En V1, una columna se activa en respuesta a las fronteras horizontales, la de al lado en respuesta a las ligeramente inclinadas, la siguiente a las que están inclinadas un poco más, y así hasta una docena de columnas que completan el reloj. Como vimos, esta es la información elemental con la que las áreas visuales superiores generan sus modelos de las formas geométricas y de los objetos tridimensionales.

En su viaje hacia arriba (literalmente, desde la nuca hacia lo alto de la cabeza), la información se va haciendo cada vez más abstracta, paso a paso y de un modo automático. A cierta altura de esa escalera hacia lo abstracto, las columnas ya no responden a un tipo de objeto tridimensional visto en cierta orientación, sino a un tipo de objeto visto en cualquier orientación. Imagina una forma más o menos cúbica, como un edificio. Todas las orientaciones de esa forma cúbica tienden a formar una secuencia en nuestra experiencia (como al dar la vuelta al edificio). La siguiente área del córtex visual aprende esa secuencia como un todo. Así nace un concepto abstracto (cubo, aprenderá luego el niño en su clase de geometría).

Más arriba en esa jerarquía hay pequeños grupos de neuronas que significan Bill Clinton o Halle Berry, por citar dos ejemplos reales descubiertos por Christof Koch, un neurocientífico de Caltech (el instituto tecnológico de California). El reconocimiento de las letras y las palabras es otra de estas funciones de alto nivel.

Al igual que ocurría con el córtex lingüístico, las áreas visuales del cerebro forman una serie jerárquica. La primera área recibe de la retina un vulgar informe de luces y sombras (fonemas, notas musicales), pero entrega un mapa ordenado de las inclinaciones de esas fronteras (sílabas, intervalos musicales); la siguiente recibe esas líneas y entrega polígonos (palabras, acordes), que la otra convierte en formas tridimensionales, luego en conceptos geométricos abstractos, y dejo aquí los paréntesis al lector.

================

QUÉ DEBES HACER.
[a] Según el texto sobre el córtex visual, ¿cómo surge un concepto abstracto como el de cubo? Explícalo en una a tres frases.
[b] En el texto sobre el córtex visual, ¿quién descubrió los grupos de neuronas que significan Bill Clinton o Halle Berry?
[c] Vuelve a escribir sin cambios el tramo del texto sobre el córtex visual que va desde "Al igual que" hasta "paréntesis al lector.".
Estos datos vienen de otra fuente.

(Datos guardados)
================

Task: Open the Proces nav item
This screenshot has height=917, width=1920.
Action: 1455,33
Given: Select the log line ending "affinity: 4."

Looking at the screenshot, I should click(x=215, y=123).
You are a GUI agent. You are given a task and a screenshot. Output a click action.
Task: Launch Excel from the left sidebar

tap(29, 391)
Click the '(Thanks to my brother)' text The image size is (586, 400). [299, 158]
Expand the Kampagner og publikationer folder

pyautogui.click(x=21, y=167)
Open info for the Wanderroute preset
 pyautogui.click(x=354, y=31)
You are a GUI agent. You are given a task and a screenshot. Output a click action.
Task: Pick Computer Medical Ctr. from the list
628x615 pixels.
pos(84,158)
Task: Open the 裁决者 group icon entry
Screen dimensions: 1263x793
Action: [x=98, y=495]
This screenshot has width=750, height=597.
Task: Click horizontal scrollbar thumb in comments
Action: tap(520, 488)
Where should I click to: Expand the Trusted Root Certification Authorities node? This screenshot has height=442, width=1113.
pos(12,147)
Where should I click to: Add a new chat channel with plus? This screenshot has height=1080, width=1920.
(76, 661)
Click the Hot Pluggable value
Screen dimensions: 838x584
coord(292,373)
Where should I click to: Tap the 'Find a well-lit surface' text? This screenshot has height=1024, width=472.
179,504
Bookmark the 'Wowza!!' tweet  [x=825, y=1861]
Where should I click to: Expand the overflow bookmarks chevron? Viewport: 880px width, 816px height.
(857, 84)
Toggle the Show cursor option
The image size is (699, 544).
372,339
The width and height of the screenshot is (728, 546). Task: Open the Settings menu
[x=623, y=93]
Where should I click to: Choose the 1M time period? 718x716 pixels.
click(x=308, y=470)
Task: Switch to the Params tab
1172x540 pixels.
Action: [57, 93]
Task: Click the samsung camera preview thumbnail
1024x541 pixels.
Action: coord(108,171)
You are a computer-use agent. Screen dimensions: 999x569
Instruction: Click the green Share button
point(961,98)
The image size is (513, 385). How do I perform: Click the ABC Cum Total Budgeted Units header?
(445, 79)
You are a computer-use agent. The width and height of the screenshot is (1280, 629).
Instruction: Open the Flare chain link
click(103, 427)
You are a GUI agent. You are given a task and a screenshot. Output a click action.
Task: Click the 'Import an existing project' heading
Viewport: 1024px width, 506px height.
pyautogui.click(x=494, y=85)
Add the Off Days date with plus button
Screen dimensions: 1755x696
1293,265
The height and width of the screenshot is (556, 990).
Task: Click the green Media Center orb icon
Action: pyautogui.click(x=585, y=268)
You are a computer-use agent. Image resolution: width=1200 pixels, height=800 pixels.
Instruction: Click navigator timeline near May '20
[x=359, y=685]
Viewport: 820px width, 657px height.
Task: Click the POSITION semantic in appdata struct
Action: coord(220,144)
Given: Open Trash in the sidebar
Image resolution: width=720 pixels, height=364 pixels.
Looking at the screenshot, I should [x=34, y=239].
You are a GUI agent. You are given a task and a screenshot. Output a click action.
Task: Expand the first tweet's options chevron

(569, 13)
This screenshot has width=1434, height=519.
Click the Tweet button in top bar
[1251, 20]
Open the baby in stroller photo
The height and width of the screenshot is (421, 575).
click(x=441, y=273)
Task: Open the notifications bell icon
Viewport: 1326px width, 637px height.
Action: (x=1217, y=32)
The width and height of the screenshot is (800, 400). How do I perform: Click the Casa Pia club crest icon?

================

RESPUESTAS ESCRITAS.
[a] Todas las orientaciones de una forma más o menos cúbica, como un edificio, suelen formar una secuencia en nuestra experiencia, por ejemplo al dar la vuelta al edificio. La siguiente área del córtex visual aprende esa secuencia como un todo, y de ahí nace el concepto abstracto de cubo.

[b] Christof Koch, un neurocientífico de Caltech.

[c]
Al igual que ocurría con el córtex lingüístico, las áreas visuales del cerebro forman una serie jerárquica. La primera área recibe de la retina un vulgar informe de luces y sombras (fonemas, notas musicales), pero entrega un mapa ordenado de las inclinaciones de esas fronteras (sílabas, intervalos musicales); la siguiente recibe esas líneas y entrega polígonos (palabras, acordes), que la otra convierte en formas tridimensionales, luego en conceptos geométricos abstractos, y dejo aquí los paréntesis al lector.